**SELECTED TEXT**
========================================================================
Ah, retirement –- a time to sit back, relax, and maybe brush off that old guitar -- right? For many retiring from the military, however, the picture is not quite so idyllic.
In the wake of the wars in Afghanistan and Iraq, many vets are finding it very difficult to return to civilian life.
Analyst firm Wallethub sought to identify which states are the best and worst for military retirees.
Nevada didn’t do well. The state ranked 43rd overall, and dead last in health care.
Jill Gonzalez is an analyst from WalletHub, and said three overall categories were researched: Health care, quality of life and economic environment.
Nevada's low score in the health care category, Gonzalez said, has more to do with quantity rather than quality.
"There's just not many hospitals to go around," she explained. "With the sheer number of physicians per capita, both civilian and military, Nevada ranked 49th."
========================================================================
**PROVIDED MATERIAL**
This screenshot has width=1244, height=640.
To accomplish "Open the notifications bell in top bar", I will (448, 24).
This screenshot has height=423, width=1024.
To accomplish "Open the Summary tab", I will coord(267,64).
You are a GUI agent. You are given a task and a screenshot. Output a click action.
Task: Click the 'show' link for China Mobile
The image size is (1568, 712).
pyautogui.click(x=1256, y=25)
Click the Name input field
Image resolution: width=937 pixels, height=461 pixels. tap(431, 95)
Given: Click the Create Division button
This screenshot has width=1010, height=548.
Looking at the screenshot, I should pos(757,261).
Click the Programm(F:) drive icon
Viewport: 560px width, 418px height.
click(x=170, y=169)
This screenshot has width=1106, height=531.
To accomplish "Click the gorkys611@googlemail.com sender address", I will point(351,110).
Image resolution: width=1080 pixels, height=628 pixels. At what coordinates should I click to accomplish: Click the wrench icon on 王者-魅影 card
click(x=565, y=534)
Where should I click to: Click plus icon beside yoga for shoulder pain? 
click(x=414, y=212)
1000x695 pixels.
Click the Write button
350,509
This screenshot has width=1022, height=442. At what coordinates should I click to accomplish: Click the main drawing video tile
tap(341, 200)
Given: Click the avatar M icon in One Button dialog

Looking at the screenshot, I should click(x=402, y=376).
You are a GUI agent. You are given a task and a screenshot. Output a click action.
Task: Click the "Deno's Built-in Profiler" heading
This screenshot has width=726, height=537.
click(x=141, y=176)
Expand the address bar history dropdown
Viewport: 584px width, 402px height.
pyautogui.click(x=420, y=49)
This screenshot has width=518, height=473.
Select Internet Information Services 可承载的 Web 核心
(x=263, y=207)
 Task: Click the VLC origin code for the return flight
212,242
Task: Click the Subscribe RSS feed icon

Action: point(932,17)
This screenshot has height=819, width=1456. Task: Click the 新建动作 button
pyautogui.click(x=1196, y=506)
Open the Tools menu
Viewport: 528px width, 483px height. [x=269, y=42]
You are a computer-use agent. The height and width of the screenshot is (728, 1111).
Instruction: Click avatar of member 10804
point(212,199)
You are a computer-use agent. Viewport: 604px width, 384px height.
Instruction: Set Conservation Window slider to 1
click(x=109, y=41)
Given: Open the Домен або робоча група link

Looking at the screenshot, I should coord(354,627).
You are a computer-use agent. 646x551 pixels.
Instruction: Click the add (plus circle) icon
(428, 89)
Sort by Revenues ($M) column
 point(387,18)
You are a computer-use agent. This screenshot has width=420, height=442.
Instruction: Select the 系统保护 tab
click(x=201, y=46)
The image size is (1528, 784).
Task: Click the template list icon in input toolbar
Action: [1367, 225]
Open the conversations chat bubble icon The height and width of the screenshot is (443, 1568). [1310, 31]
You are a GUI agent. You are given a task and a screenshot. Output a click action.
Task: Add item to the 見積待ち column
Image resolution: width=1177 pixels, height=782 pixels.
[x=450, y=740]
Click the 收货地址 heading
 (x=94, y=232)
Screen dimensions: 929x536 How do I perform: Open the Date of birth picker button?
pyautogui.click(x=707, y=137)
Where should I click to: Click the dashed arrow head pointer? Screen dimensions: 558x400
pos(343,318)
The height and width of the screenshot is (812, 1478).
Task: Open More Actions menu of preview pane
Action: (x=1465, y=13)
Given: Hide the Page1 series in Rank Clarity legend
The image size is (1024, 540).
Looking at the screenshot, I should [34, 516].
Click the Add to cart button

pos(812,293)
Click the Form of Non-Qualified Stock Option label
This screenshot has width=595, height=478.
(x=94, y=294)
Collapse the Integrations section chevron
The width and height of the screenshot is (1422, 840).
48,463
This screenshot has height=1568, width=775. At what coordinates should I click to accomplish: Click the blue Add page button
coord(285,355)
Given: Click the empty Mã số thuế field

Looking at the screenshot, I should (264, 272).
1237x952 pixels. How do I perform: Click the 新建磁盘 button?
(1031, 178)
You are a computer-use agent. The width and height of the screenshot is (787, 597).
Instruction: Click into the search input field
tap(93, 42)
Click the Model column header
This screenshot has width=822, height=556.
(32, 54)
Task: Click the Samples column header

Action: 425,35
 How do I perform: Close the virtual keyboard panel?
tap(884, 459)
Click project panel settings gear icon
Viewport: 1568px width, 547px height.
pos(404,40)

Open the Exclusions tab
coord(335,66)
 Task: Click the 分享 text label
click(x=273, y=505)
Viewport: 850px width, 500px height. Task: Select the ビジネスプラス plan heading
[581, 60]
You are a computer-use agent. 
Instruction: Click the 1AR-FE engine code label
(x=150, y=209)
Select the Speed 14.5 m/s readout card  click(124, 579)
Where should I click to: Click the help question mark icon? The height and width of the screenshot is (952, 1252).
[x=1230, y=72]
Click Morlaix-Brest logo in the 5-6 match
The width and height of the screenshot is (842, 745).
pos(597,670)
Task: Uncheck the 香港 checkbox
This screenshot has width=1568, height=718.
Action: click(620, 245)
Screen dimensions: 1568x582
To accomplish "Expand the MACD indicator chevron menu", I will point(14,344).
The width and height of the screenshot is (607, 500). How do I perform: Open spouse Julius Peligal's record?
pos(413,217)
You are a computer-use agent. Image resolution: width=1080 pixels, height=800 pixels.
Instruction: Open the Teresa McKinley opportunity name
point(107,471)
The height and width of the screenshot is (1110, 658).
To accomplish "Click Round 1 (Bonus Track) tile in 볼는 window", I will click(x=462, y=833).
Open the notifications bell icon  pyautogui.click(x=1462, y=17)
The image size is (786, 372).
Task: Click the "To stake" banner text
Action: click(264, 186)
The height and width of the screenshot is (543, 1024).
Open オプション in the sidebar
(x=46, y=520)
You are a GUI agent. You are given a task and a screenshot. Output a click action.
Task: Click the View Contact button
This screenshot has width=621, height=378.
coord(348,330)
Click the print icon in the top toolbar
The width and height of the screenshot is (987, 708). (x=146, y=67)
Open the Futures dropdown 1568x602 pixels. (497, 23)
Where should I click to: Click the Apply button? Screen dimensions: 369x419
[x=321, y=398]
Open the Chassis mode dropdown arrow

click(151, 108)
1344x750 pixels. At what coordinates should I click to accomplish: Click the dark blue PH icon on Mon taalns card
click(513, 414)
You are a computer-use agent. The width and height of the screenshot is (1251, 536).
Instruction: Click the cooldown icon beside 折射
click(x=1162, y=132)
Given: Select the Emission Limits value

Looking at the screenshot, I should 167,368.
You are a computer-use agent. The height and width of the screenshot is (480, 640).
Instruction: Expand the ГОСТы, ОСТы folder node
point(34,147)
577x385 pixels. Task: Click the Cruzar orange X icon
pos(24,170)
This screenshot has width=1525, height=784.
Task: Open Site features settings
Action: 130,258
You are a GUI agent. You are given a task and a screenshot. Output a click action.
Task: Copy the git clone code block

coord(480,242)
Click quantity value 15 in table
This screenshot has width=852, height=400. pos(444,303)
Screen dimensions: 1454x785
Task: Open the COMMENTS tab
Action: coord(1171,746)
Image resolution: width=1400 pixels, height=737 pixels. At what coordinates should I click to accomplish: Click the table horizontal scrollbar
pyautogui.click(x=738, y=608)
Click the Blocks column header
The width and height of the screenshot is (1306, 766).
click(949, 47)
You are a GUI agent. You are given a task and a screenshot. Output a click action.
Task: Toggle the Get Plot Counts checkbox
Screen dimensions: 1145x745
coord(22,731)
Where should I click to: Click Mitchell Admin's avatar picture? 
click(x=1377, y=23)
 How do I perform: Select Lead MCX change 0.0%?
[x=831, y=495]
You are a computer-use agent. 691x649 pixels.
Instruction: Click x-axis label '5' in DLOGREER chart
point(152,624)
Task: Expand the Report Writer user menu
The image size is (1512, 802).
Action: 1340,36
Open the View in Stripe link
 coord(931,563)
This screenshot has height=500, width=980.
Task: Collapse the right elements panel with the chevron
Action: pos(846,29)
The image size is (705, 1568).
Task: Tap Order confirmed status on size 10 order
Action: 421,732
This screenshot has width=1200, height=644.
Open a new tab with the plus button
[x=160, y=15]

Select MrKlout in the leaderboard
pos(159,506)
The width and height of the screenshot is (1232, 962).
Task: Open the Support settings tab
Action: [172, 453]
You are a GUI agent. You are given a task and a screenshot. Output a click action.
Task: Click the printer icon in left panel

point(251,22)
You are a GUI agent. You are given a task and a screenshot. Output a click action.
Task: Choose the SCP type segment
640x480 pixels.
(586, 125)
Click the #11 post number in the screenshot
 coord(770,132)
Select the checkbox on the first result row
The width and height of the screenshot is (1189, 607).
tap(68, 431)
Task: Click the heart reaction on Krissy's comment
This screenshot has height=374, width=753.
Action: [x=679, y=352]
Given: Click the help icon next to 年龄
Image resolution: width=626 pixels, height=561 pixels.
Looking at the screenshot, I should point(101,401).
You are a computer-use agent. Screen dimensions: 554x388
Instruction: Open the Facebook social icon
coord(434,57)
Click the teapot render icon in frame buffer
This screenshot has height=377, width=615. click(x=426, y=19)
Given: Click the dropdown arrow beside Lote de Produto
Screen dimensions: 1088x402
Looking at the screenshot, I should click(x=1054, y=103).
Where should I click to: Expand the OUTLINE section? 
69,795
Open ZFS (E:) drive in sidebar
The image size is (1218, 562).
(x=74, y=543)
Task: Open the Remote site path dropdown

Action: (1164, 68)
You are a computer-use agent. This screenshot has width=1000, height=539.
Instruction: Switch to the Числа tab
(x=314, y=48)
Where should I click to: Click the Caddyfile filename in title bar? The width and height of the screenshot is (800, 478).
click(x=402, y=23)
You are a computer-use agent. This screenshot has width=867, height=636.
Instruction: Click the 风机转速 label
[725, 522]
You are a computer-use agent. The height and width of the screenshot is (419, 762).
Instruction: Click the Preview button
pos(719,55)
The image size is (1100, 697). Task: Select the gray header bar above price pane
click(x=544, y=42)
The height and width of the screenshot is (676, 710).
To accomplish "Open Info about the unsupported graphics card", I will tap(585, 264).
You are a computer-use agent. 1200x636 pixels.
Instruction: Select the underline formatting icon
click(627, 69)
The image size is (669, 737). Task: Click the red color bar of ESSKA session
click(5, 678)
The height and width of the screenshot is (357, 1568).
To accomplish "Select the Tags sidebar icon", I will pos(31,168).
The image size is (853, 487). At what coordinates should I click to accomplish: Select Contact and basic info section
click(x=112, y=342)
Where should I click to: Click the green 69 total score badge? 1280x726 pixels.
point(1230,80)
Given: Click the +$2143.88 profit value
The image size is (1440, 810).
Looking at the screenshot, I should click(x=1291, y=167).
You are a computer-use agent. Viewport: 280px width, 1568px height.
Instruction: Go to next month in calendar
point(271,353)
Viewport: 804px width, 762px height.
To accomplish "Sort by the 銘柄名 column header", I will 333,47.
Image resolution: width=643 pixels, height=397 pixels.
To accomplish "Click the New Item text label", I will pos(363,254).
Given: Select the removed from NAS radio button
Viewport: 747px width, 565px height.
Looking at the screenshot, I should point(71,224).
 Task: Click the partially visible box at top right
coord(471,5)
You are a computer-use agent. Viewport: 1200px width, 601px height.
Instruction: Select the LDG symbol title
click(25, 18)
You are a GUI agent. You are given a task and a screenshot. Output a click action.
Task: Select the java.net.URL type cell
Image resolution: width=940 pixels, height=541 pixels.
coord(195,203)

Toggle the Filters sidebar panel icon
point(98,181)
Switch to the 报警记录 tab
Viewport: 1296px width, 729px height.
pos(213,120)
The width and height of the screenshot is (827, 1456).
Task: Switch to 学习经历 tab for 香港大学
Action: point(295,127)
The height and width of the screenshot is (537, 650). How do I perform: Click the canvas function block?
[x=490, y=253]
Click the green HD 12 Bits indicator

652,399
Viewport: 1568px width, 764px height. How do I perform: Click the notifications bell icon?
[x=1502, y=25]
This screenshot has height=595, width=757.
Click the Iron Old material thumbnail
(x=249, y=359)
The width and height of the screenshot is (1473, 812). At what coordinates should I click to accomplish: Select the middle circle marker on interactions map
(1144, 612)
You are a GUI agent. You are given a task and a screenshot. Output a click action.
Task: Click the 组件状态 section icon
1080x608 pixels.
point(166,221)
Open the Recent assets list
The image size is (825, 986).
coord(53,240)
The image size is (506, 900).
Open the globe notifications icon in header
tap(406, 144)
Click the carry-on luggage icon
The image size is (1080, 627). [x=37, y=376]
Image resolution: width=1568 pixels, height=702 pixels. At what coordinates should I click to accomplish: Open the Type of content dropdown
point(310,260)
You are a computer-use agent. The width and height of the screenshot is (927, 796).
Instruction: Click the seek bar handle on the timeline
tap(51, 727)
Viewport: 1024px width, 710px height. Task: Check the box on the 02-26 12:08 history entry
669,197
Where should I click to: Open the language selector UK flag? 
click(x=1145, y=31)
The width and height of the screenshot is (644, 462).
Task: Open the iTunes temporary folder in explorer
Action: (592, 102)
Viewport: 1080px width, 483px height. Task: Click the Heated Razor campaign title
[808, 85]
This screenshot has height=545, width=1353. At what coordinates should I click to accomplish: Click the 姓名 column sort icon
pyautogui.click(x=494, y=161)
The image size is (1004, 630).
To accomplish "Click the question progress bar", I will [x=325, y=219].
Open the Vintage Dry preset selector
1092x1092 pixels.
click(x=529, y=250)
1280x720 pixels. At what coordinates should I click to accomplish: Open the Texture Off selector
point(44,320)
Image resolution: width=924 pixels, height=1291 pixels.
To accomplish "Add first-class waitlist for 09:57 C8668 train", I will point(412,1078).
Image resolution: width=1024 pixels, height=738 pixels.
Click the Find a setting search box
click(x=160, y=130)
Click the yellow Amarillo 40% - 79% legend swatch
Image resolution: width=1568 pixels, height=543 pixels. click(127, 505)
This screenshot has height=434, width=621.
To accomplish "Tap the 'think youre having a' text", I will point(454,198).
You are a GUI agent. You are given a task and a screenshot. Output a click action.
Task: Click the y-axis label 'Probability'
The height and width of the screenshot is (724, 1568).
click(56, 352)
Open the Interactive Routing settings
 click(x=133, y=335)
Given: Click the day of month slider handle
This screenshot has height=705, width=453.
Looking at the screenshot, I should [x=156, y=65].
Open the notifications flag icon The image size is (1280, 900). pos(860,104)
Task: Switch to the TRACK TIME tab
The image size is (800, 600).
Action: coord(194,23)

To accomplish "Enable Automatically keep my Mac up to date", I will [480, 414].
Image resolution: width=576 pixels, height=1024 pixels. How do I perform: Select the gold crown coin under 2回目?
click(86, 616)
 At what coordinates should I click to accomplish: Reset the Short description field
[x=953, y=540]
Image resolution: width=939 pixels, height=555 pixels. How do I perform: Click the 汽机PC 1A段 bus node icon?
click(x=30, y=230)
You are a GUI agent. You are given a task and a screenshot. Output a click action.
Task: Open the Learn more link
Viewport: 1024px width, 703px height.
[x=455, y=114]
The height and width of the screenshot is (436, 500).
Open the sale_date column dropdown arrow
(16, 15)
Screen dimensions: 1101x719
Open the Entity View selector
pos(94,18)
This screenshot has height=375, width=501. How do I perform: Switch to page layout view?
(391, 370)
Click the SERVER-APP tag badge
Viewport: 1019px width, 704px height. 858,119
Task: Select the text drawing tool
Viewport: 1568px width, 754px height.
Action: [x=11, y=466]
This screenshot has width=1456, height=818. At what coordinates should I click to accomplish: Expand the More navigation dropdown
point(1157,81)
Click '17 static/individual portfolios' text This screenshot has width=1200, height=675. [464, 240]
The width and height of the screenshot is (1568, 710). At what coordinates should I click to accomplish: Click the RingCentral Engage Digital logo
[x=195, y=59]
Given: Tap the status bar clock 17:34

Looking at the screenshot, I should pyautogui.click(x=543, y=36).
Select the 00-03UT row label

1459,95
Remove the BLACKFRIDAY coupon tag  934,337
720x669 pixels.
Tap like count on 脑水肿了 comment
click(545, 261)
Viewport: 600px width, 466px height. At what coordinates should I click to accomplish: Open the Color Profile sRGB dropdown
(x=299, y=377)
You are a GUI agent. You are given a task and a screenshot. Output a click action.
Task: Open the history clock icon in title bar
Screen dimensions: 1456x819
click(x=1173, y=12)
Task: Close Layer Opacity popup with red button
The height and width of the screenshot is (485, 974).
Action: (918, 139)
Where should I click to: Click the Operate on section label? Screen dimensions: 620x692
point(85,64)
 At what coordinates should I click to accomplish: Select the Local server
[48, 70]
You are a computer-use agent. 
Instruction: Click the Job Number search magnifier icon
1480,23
========================================================================
**SET OF TASKS**
1. Answer these about the article on the best and worst states for military retirees, using only what it states:
(a) Which analyst firm carried out the study?
(b) What three categories were researched?
(c) Where did Nevada rank for physicians per capita?
2. Extend the article on Nevada's ranking for military retirees, starting after its final quoted sentence.
The material that comes after the article is separate from it.

**EXPECTED RESPONSES**
1.
(a) WalletHub (written "Wallethub" in one place).
(b) Health care, quality of life and economic environment.
(c) 49th.

2.
One of Nevada's redeeming qualities included its economic environment for veterans which scored 13th.
"First of all, there's no state tax on military pensions, and also just tax-wise it's a pretty good state to live in," Gonzalez said. "The reason that it's not top 5 or 10 is that we're still looking at these veteran job opportunities."
With an average retirement age of 47, Gonzalez continued, most military retirees need a second job.
"Utilizing those military skill sets that already exist and transitioning them into the private sector is, I think, not only for the future of each state what we need to do but for the future of the country as well," Gonzalez said.